Hugh Jackman is a deadbeat, down on his luck jackass former boxer out to make a quick buck in the robot boxing world of 2020. He comes into custody of his son (Dakota Goyo) through rather sleazy, but hilarious, means. That, of course, sends him on the road to redemption. It’s the classic underdog story on multiple levels. A kind of Rocky, if it also featured a robot fighting its way up the ladder.
Jackman is his usual charming self, putting in a truly great performance. His relationship with his on-screen son is entirely believable. They share great character moments and have brilliant chemistry. Goyo holds up his end, he’s pretty darn good. His character has real backbone and is clearly his father’s son. Both also have a great relationship with the robot Atom, despite the fact that he’s remote-controlled. He works as a device for them to project themselves and their feelings on to.

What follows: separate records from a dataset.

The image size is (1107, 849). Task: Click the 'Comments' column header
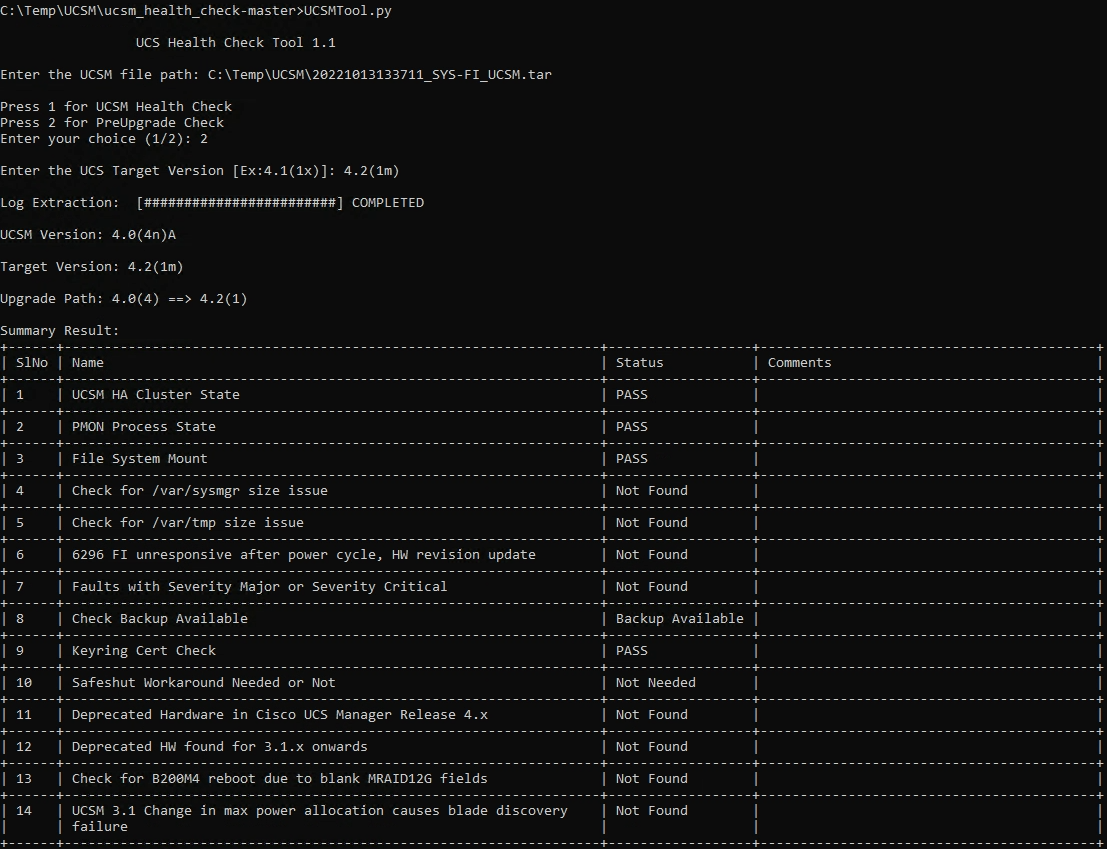coord(799,363)
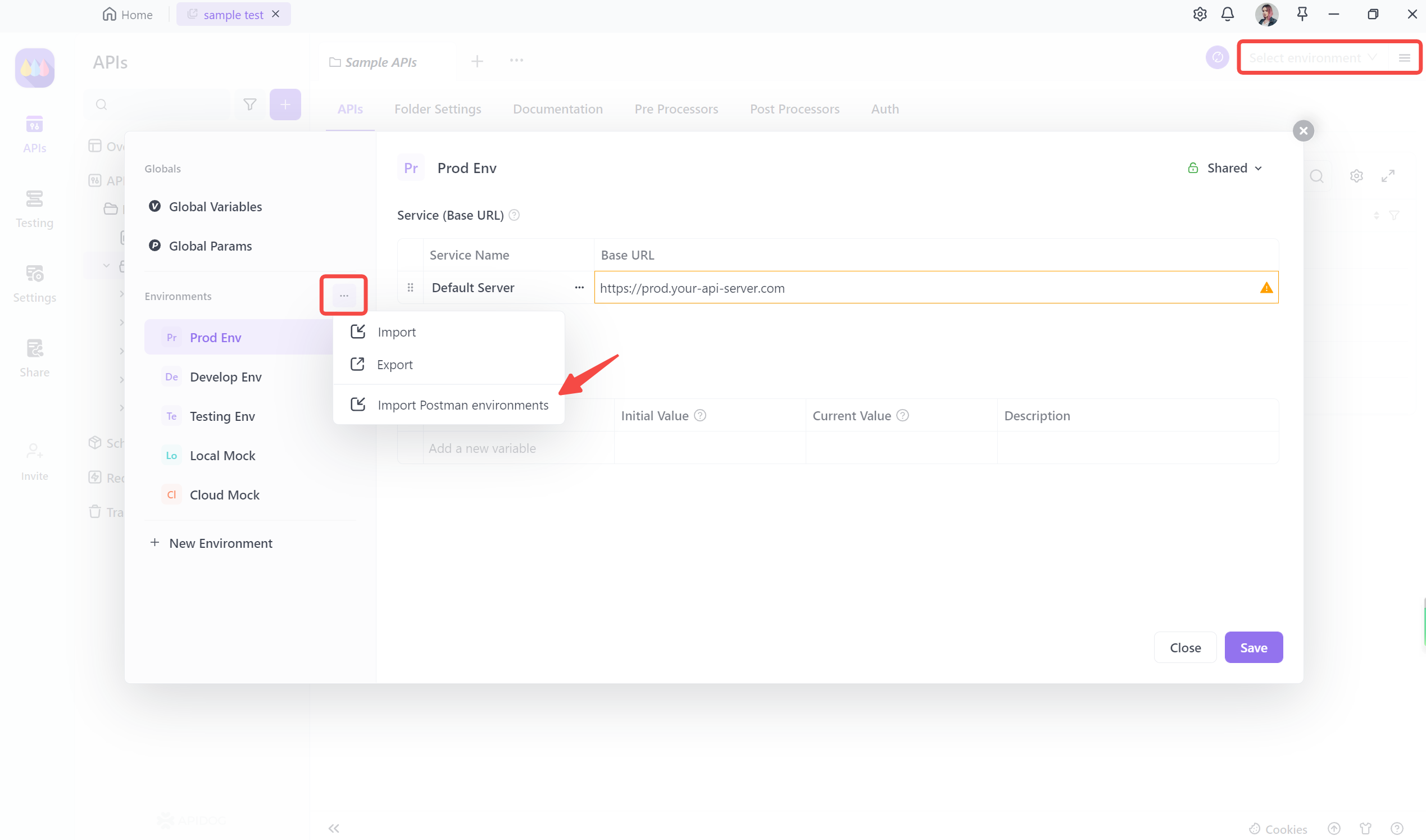This screenshot has width=1426, height=840.
Task: Open Settings from the left sidebar
Action: tap(34, 283)
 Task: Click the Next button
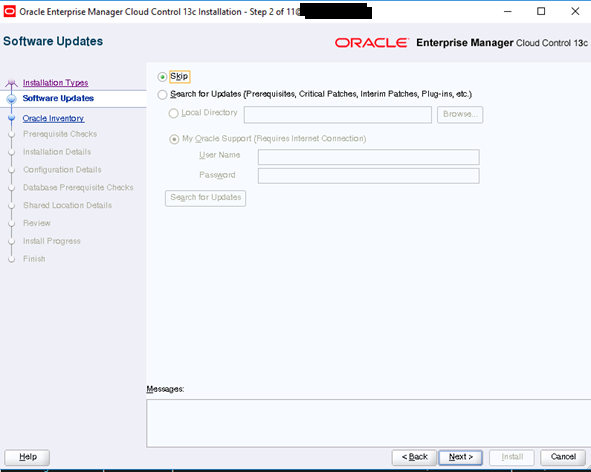[461, 457]
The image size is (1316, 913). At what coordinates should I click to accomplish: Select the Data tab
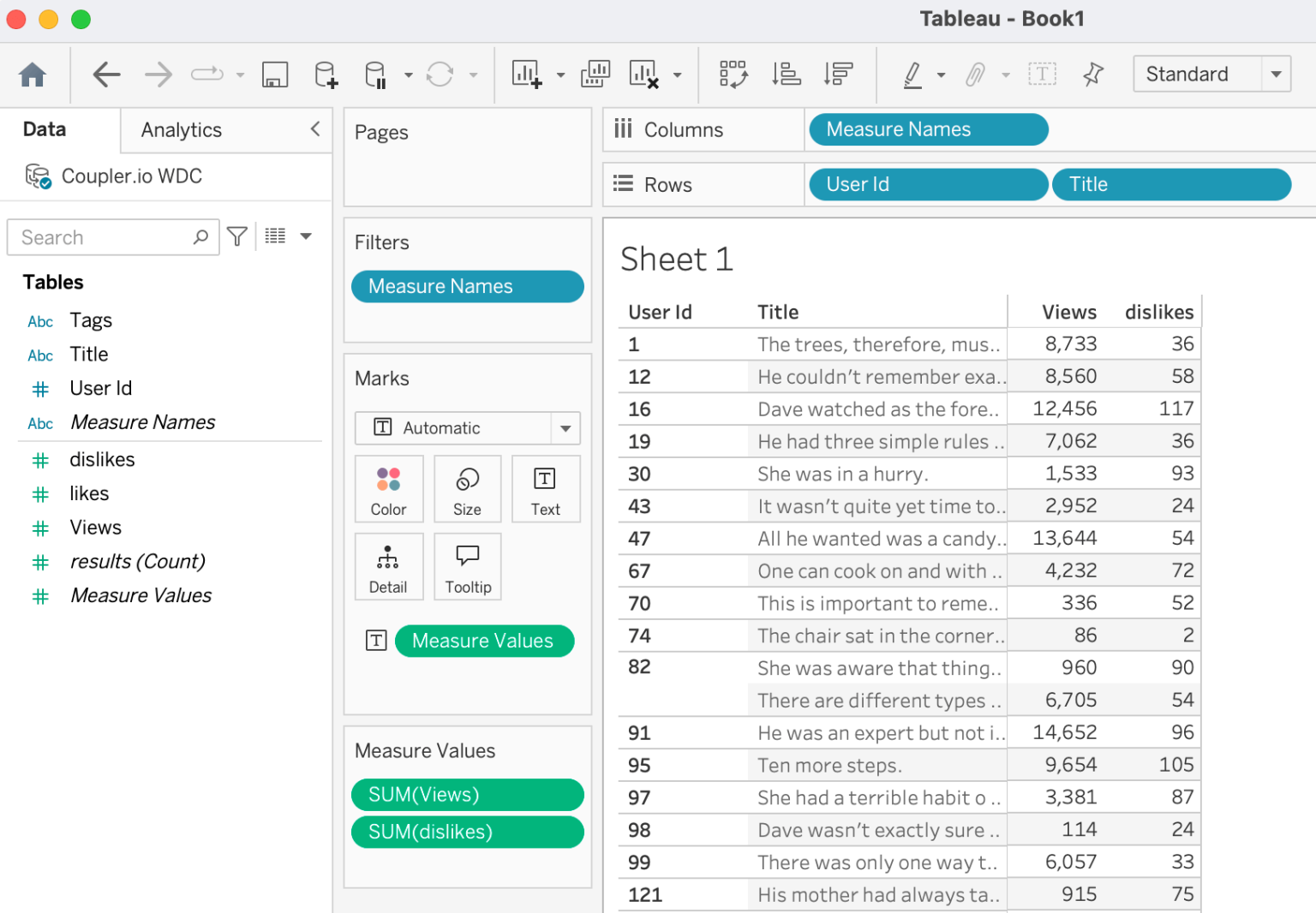(44, 129)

Evangeline Lilly as a robot grease monkey, gym owner and daughter of Jackman’s former boxing coach rounds out the trio of charisma in the film. She’s spunky and holds her own next to Jackman and Goyo. It also doesn’t hurt that Lily is a stunningly beautiful woman, she should really feature in more films.

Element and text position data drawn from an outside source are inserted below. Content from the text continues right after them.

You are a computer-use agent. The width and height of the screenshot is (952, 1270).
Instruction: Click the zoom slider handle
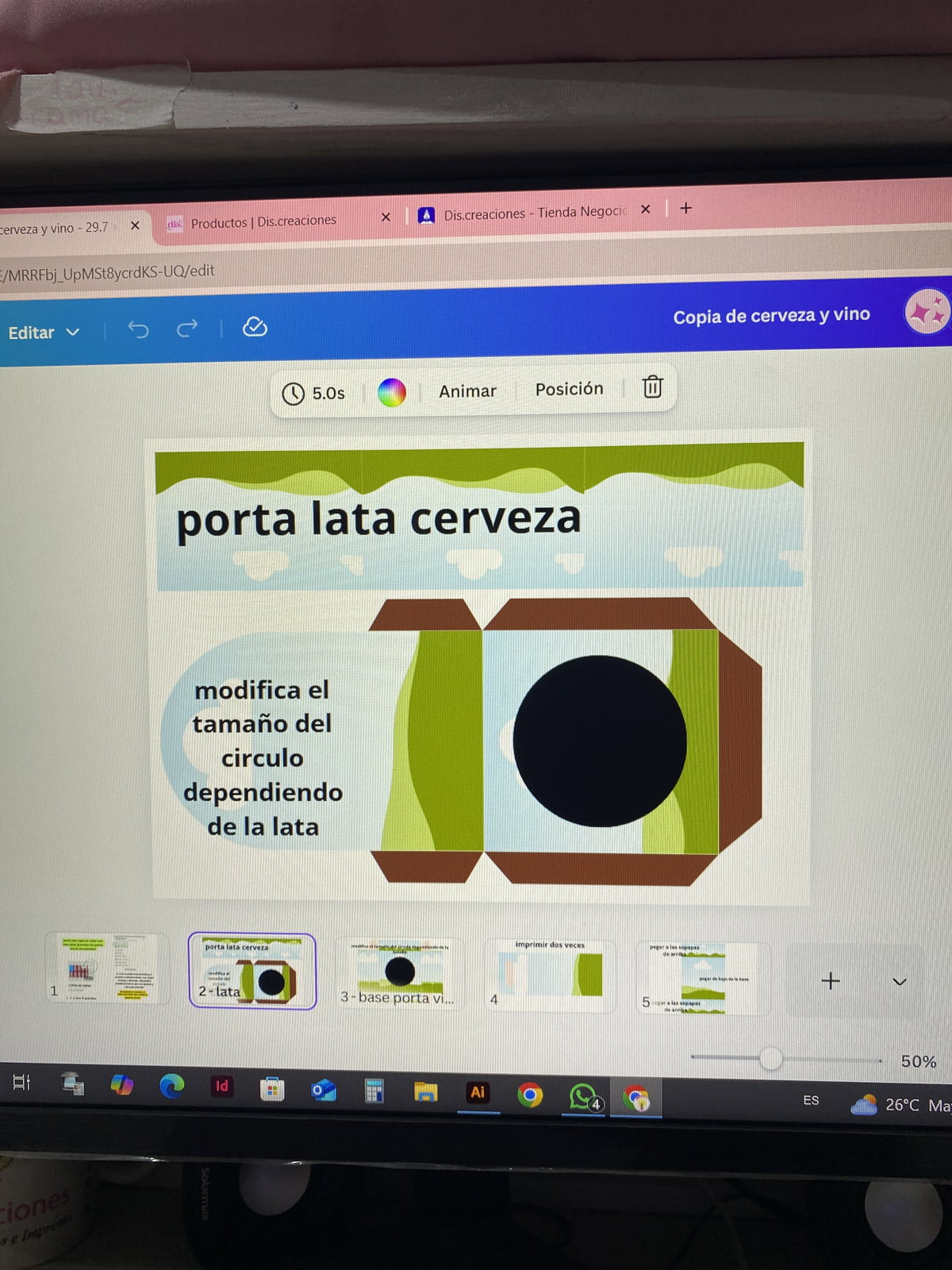[770, 1058]

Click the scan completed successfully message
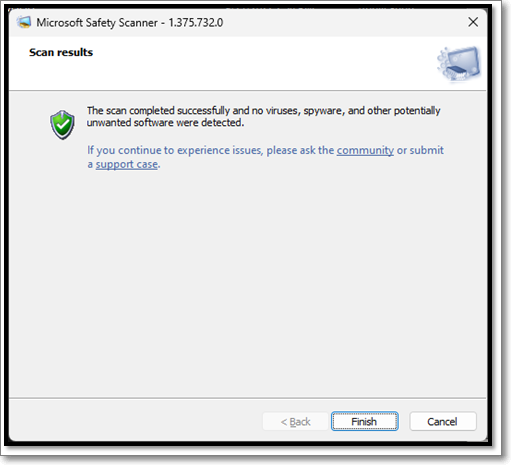[263, 117]
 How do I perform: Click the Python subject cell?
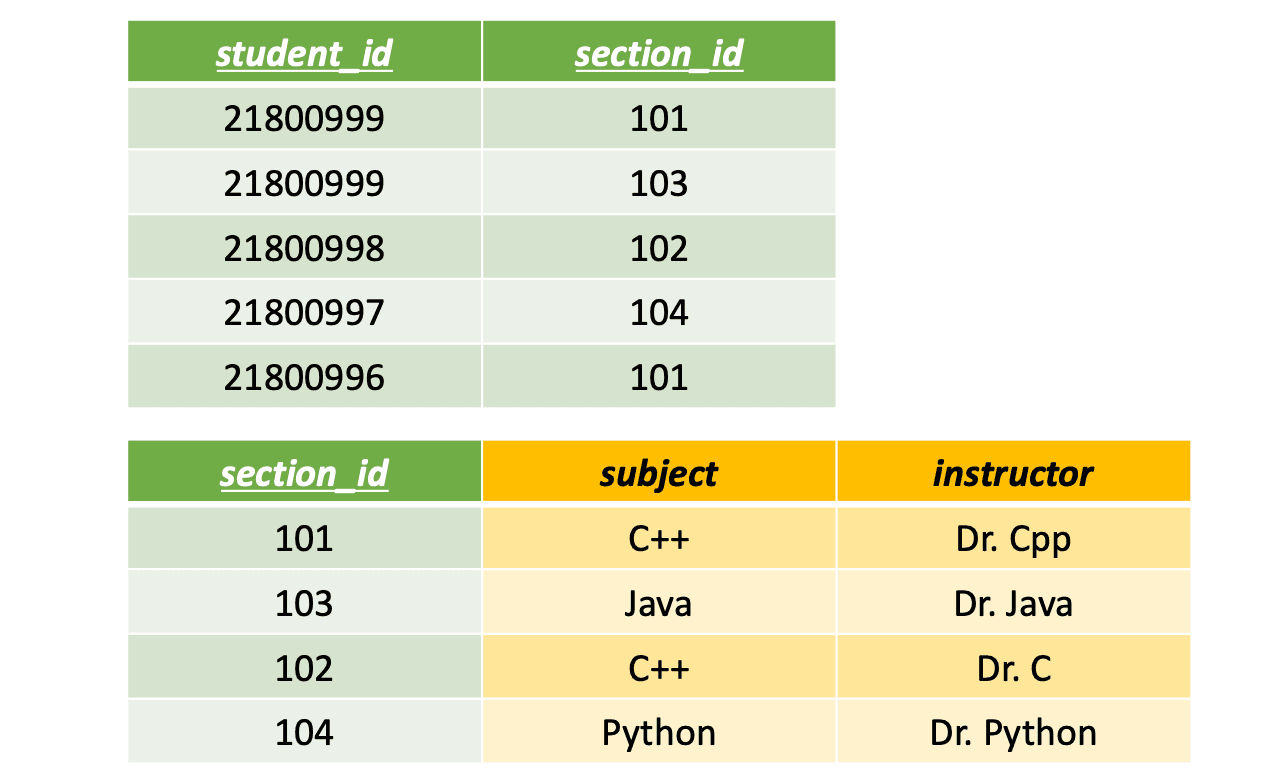659,732
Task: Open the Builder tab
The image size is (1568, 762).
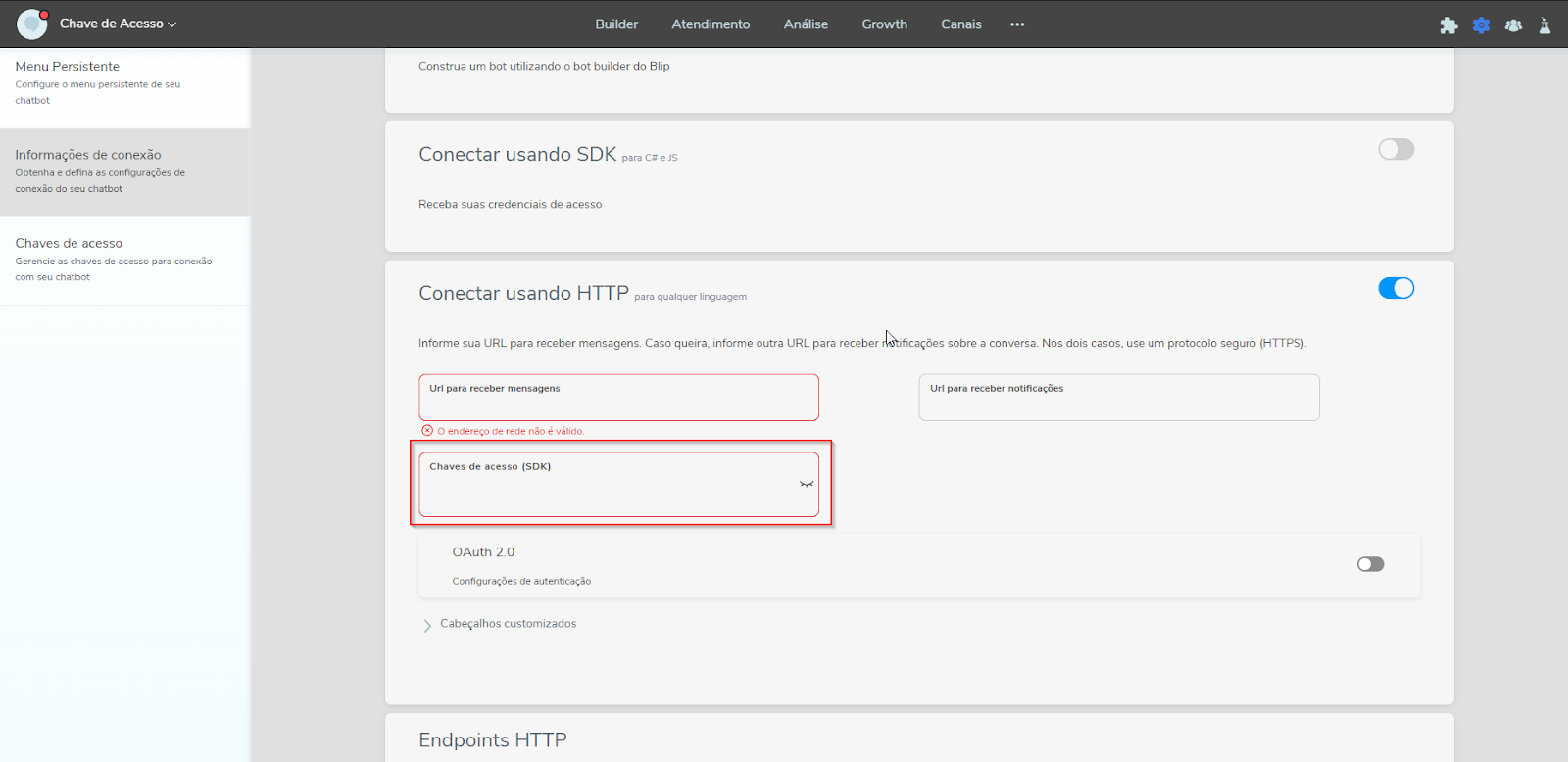Action: [616, 24]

Outside of the core three, there’s pretty much only ham and cheese (Anthony Mackie & Kevin Durand deliver that in a positive way, though). The dialogue and delivery by the support players is noticeably inferior, especially for the antagonists, Olga Fonda and Karl Yune. They’re nothing more than cardboard cutouts with barely a whisper of back story or motivation, rather reminiscent of 80s villains, actually. Thankfully, not too much screen time is devoted to them.

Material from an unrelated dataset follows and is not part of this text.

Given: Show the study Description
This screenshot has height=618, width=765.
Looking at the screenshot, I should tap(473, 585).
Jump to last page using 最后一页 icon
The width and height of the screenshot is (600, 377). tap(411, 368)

The story is well paced and never feels like it’s killing time until the next story beat, its full run time (127 minutes) runs without a single dead spot. The film simply draws you in and constantly entertains.
Shawn Levy shows that he’s capable of so much better with this film. He’s obviously helped by his main cast, the weakness of the side characters is a weakness of the script rather than the directing.
The film features some nice cinematography and editing, with a few inspired uses of focus and numerous wide shots that go on longer than one has come to expect from a robot action movie. Speaking of which, the fight scenes, of which there are many, are well choreographed and thankfully feature steady camera work, giving you the optimal view at all times. Those scenes are downright fun to watch.
Additionally, the production design is fantastic. The crew does well to build a convincing world of the near future of 2020. Little touches, like phone technology and how screens have evolved, make sense. The film does well to never shove these things in your face. The robots look great. Made with a blend of animatronics and special effects, they exude character and attitude, emoting convincingly, despite not speaking. Danny Elfman‘s score is almost completely anonymous until the climax, where he, like the film itself, kicks things into emotional high gear.
Final Verdict: Fun and entertaining, leaving you with a smile on your face. Real Steel could easily have been so much worse, but Jackman, Goyo and Lily elevate the material and make the film worthwhile. It features an amazing climax that’ll have you cheering and possibly even tearing up. A reprieve from the incoming wave of seriousness in the form of Oscar contenders. And yes, there’s a montage.